United States District Court, D. New Mexico

June 22, 2018

CALMAT CO., Plaintiff,
v.
OLDCASTLE PRECAST, INC., Defendants.

          MEMORANDUM OPINION AND ORDER

         This matter comes before the Court upon Rune Kraft's “Objection and Motion for Reconsideration of Orders Entered as Document 190 and Document 191” (Motion for Reconsideration), filed December 13, 2017. (Doc. 202). Rune Kraft (Kraft) requests that the Court reconsider its Memorandum Opinion and Order (Doc. 190) in which the Court granted “Defendant Oldcastle Precast, Inc.'s Motion for Summary Judgment” (Oldcastle's Motion for Summary Judgment) (Doc. 148), and the Court's Final Summary Judgment (Doc. 191) in which the Court entered summary judgment in favor of Defendant Oldcastle Precast, Inc. (Oldcastle) and against Kraft; Kraft Americas L.P.; Kraft Americas Holdings, Incorporated (KAHI); and John Does 1-5. Oldcastle filed a response to the Motion for Reconsideration on December 28, 2017, and Kraft filed a reply on January 4, 2018. (Docs. 215 and 225). Having considered the Motion for Reconsideration and the accompanying briefing, the Court denies the Motion for Reconsideration.

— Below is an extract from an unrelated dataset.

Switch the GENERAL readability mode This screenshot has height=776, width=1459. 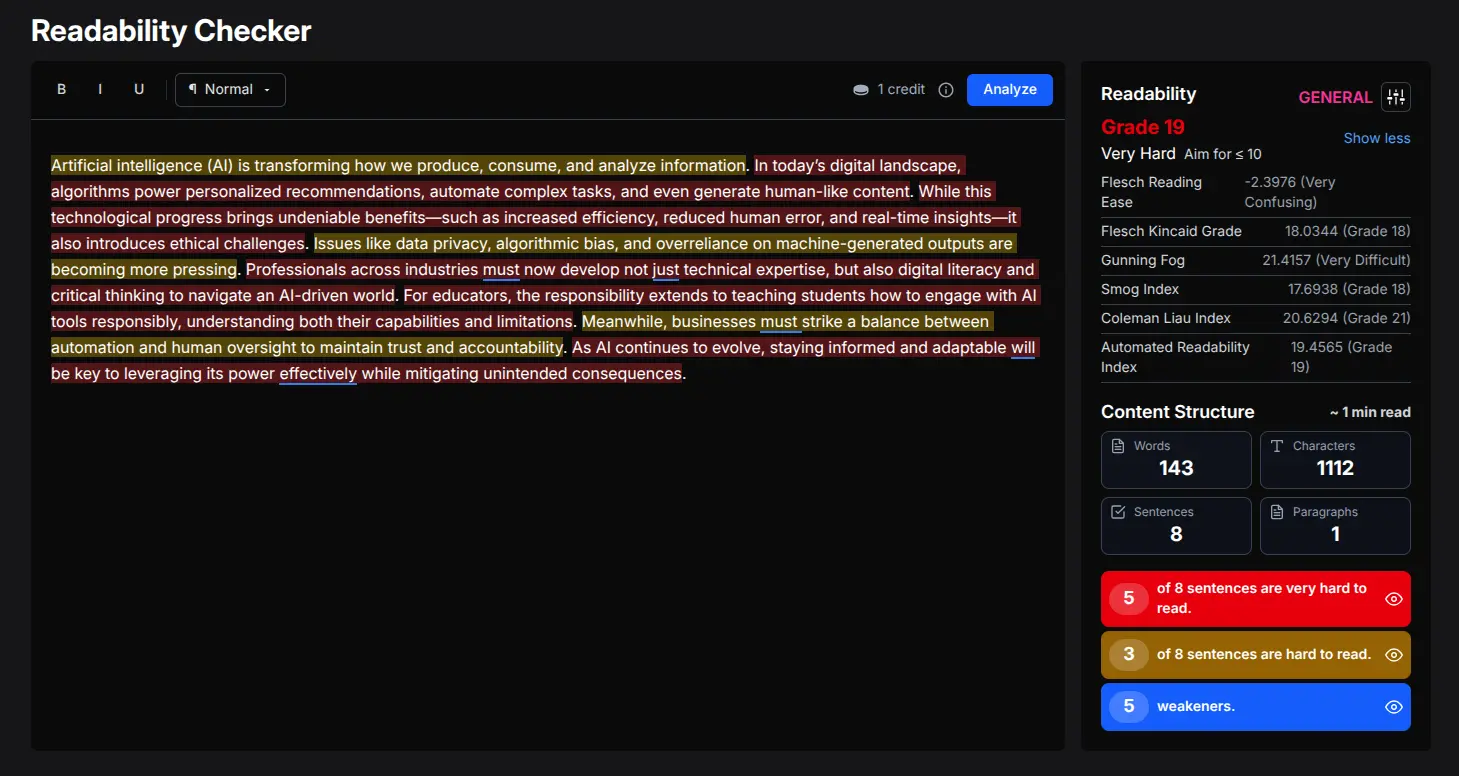1335,97
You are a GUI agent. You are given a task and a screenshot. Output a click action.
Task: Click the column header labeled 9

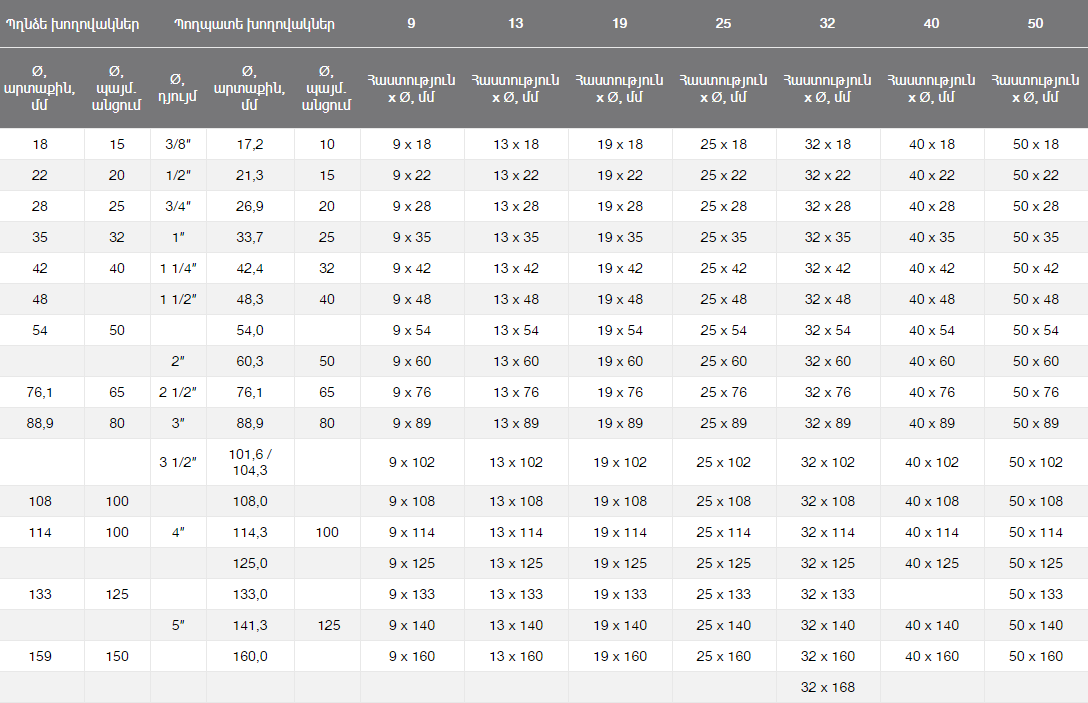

         A. Motion for Reconsideration Standard

         The Court construes a motion to reconsider a judgment as either a Fed.R.Civ.P. 59(e) motion to alter or amend the judgment or a Fed.R.Civ.P. 60(b) motion for relief from judgment or order, depending on its filing date. Van Skiver v. United States, 952 F.2d 1241, 1243 (10th Cir. 1991) (stating Rule 59(e) and 60(b) are distinct, and noting that which rule applies depends on when motion is served). Because Kraft filed the Motion for Reconsideration within 28 days of the Court's entry of the underlying Memorandum Opinion and Order (Doc. 190), and Final Summary Judgment (Doc. 191), the Court construes the Motion for Reconsideration as a Rule 59(e) motion. See Id. (“If a motion is served within [28] days of the rendition of judgment, the motion ordinarily will fall under Rule 59(e). If the motion is served after that time it falls under Rule 60(b).”) (internal citations omitted); Fed.R.Civ.P. 59(e) (“A motion to alter or amend a judgment must be filed no later than 28 days after the entry of the judgment.”).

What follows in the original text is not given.